Start of ENTRIES
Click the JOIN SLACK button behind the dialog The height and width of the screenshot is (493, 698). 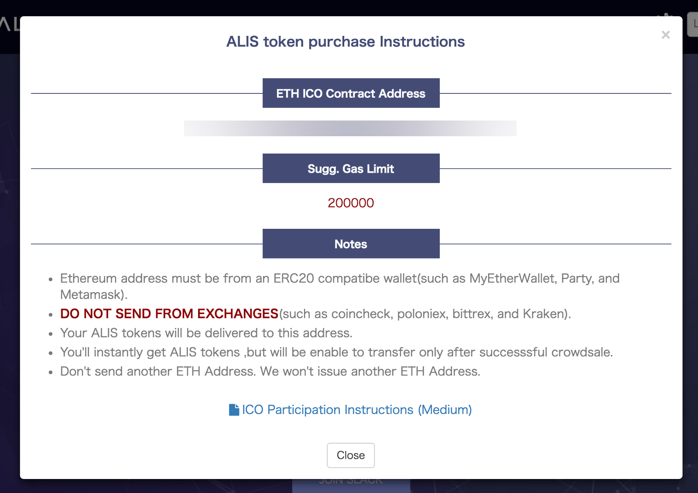tap(351, 484)
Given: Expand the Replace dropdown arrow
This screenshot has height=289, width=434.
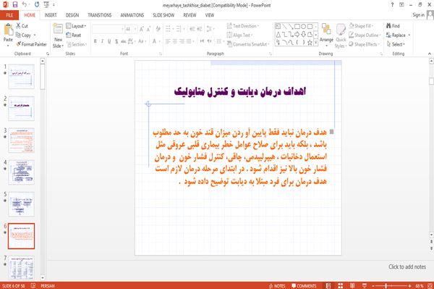Looking at the screenshot, I should click(409, 35).
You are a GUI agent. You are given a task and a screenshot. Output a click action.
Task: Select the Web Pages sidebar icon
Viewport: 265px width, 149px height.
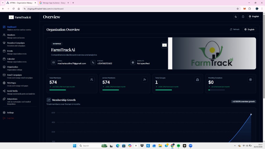4,83
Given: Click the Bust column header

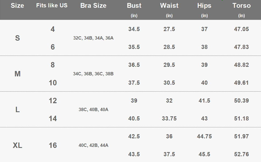Looking at the screenshot, I should pos(134,6).
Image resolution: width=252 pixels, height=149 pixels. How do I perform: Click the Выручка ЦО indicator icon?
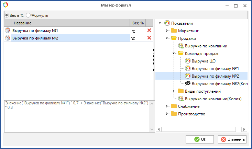point(188,61)
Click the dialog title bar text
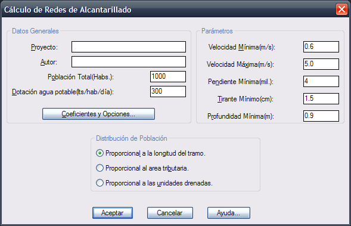 click(67, 10)
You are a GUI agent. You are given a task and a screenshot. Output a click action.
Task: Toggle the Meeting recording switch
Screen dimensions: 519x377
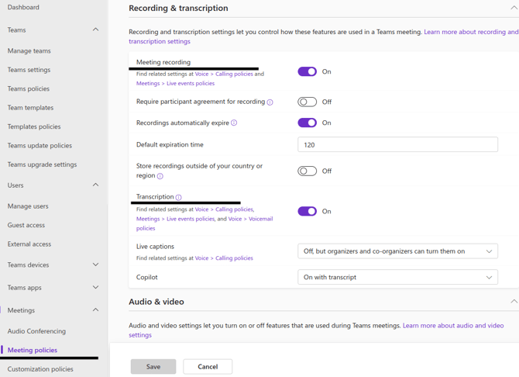(x=308, y=71)
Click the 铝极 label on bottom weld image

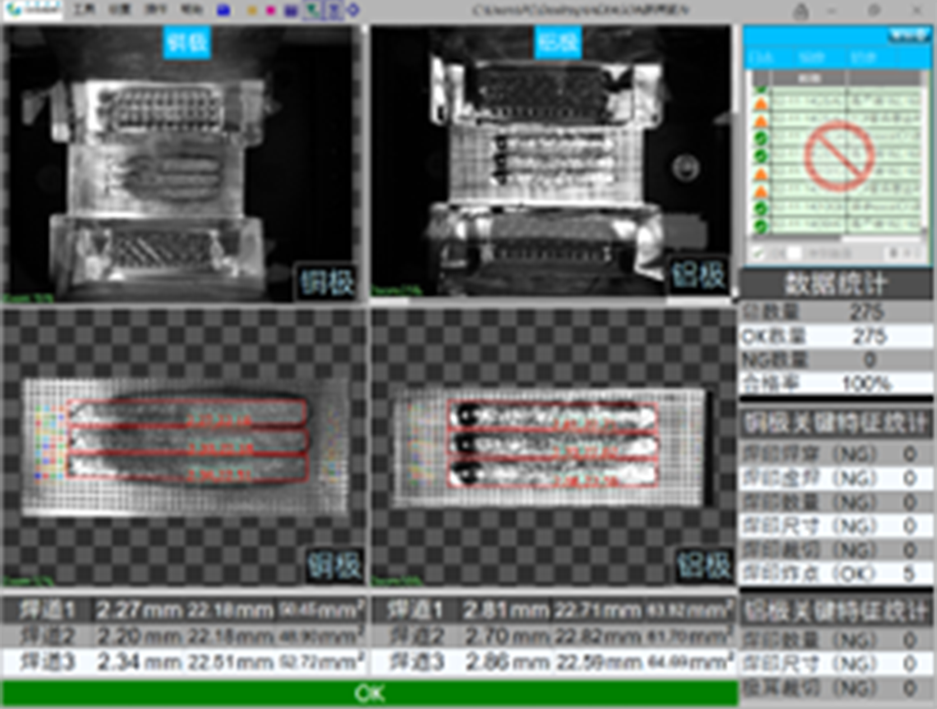coord(704,564)
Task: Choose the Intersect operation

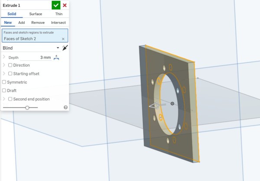Action: [59, 23]
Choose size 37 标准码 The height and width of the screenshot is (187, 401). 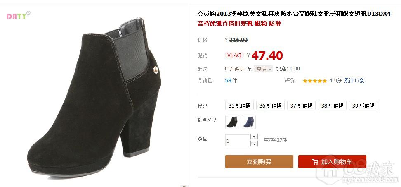301,105
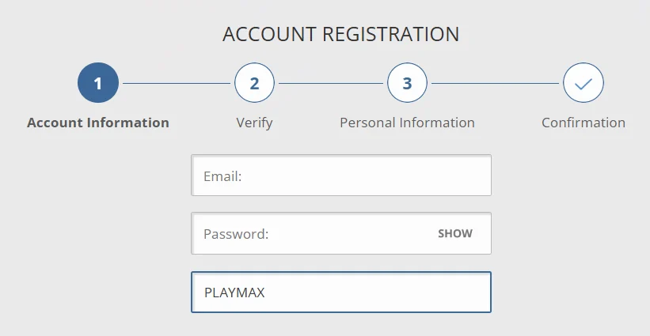Open the Personal Information step label
This screenshot has width=650, height=336.
pyautogui.click(x=407, y=123)
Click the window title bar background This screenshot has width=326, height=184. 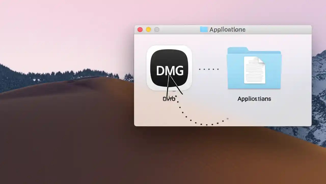tap(280, 29)
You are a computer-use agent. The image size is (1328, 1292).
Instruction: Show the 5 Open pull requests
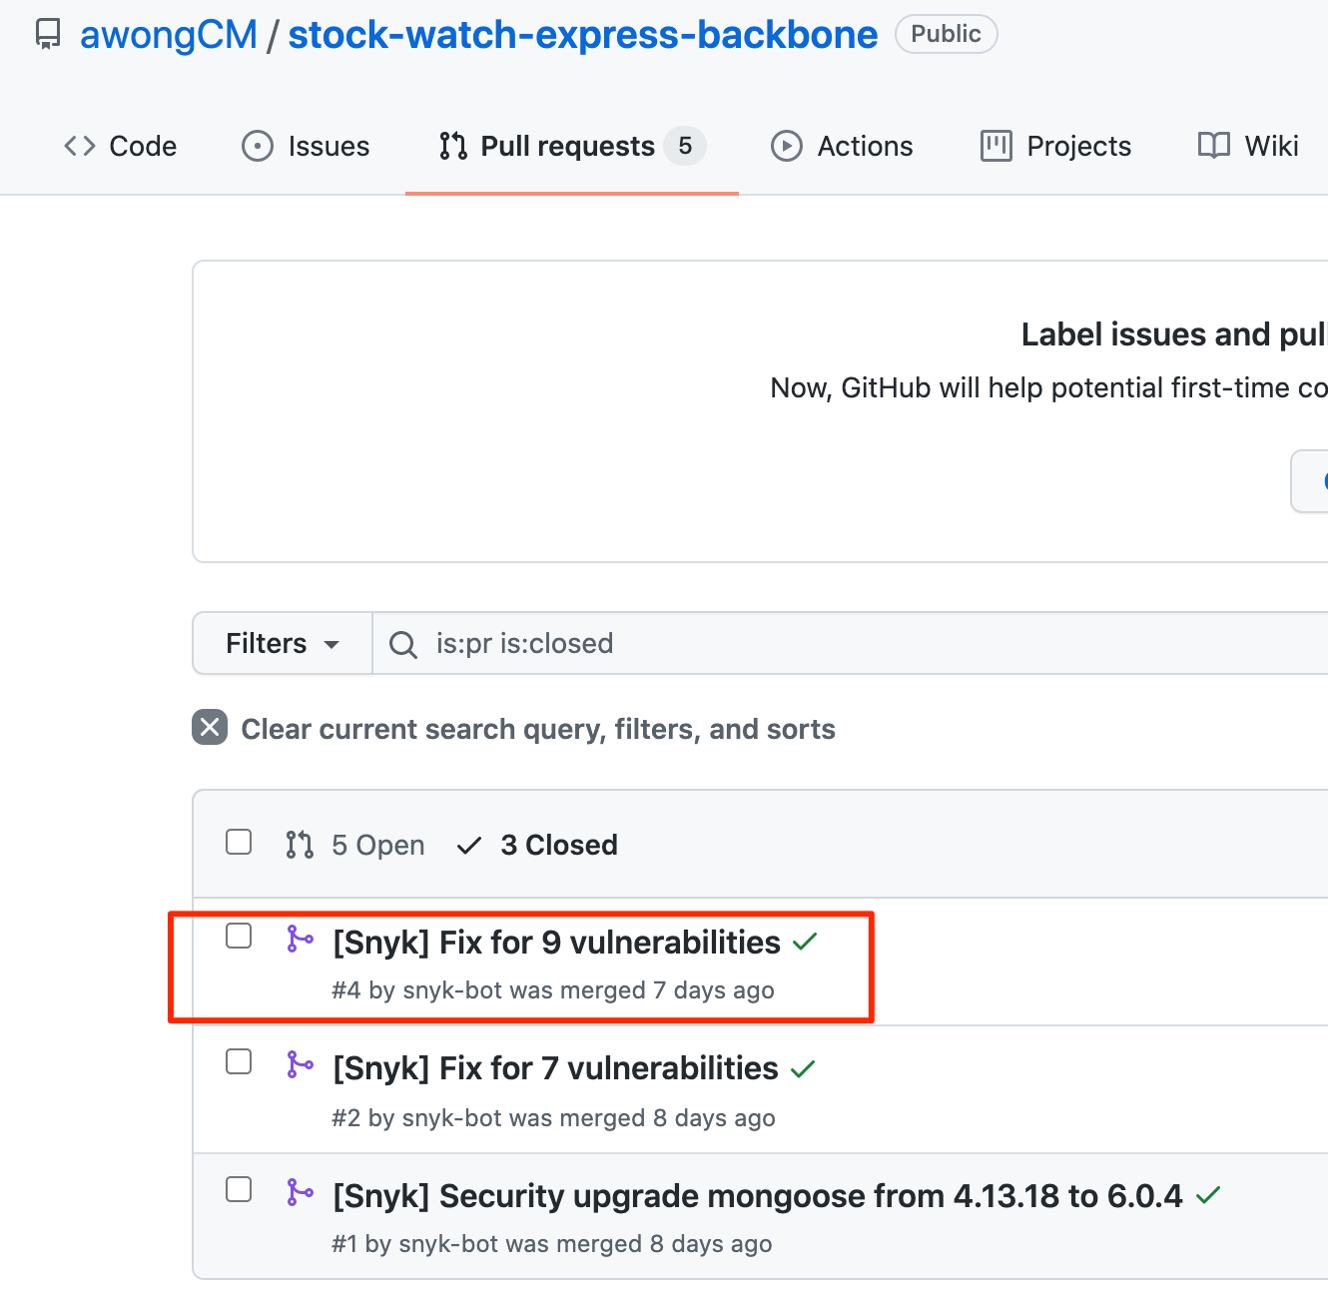pyautogui.click(x=355, y=846)
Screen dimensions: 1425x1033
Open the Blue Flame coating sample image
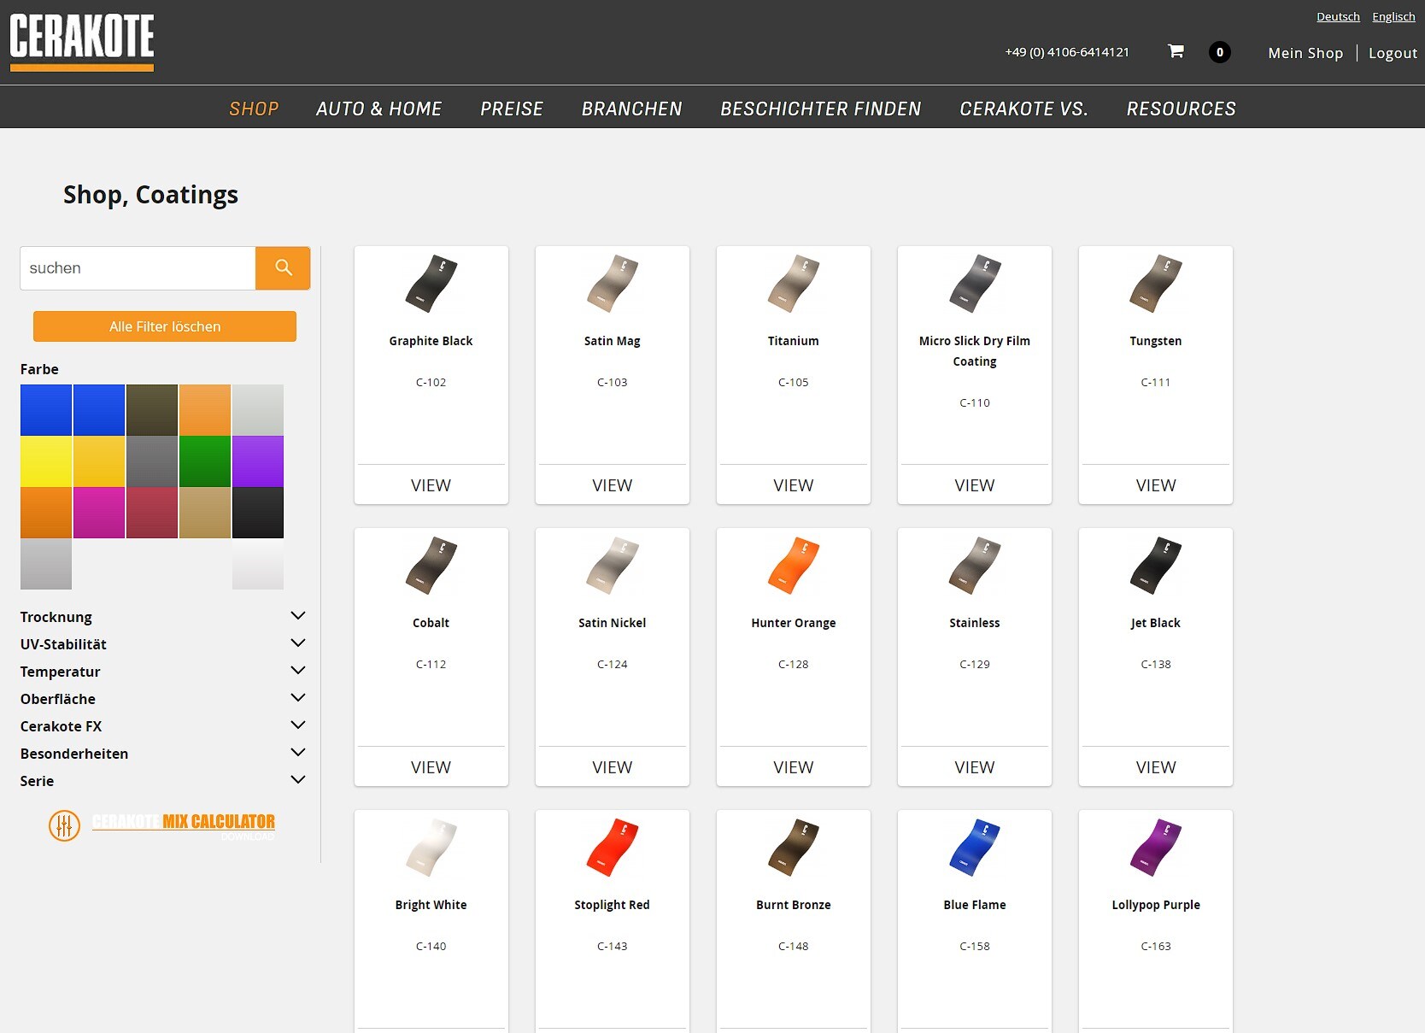[974, 848]
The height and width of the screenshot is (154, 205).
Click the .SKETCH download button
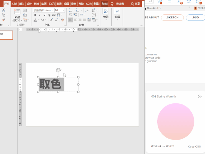click(x=172, y=17)
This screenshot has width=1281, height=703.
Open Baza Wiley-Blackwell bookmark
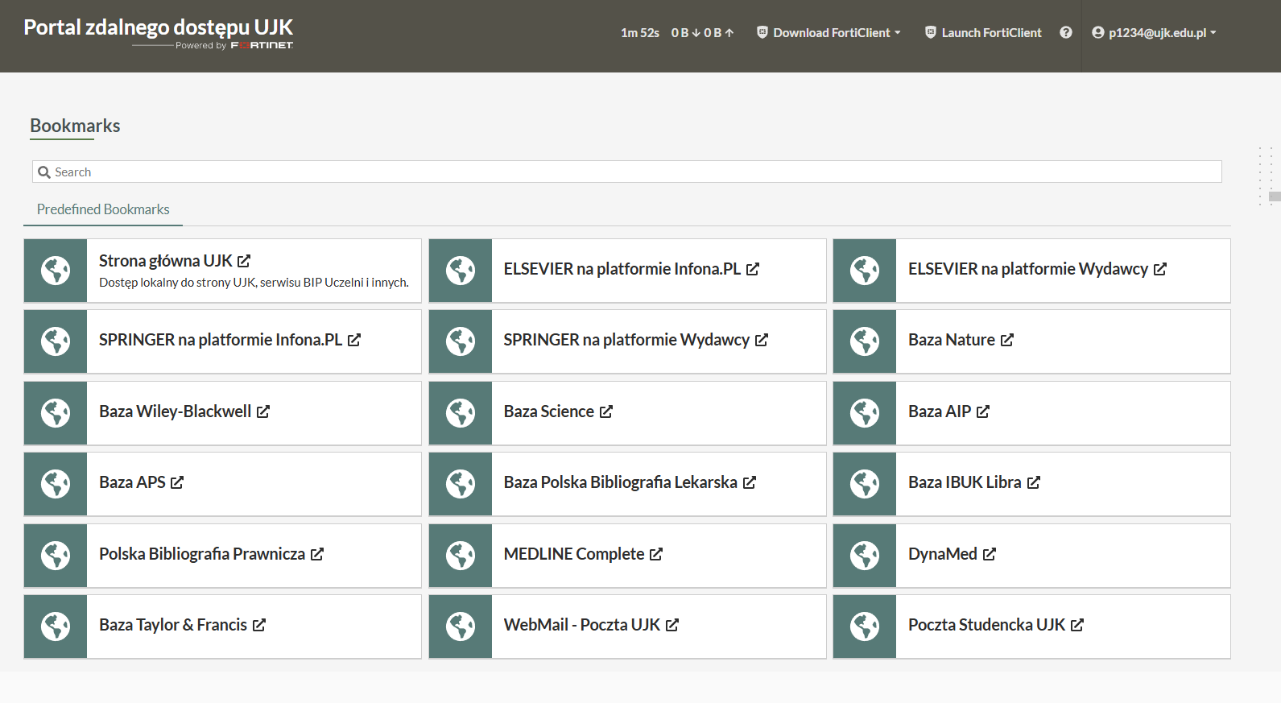[x=175, y=411]
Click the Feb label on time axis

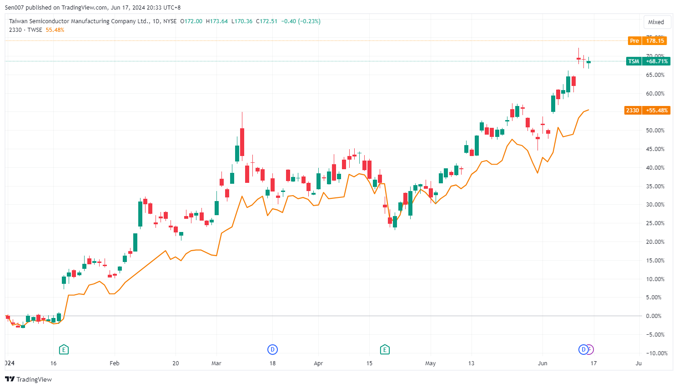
End of ENTRIES
> _AIM_:
Can you copy out, word for word, the material from the line containing "Screen dimensions: 1425x1033" to its end, leaving out the pictures?

> _EXPECTED ANSWER_:
Screen dimensions: 1425x1033
Open the Blue Flame coating sample image
[974, 848]
The height and width of the screenshot is (154, 205).
Click the .SKETCH download button
click(x=172, y=17)
This screenshot has width=1281, height=703.
Open Baza Wiley-Blackwell bookmark
[x=175, y=411]
Click the Feb label on time axis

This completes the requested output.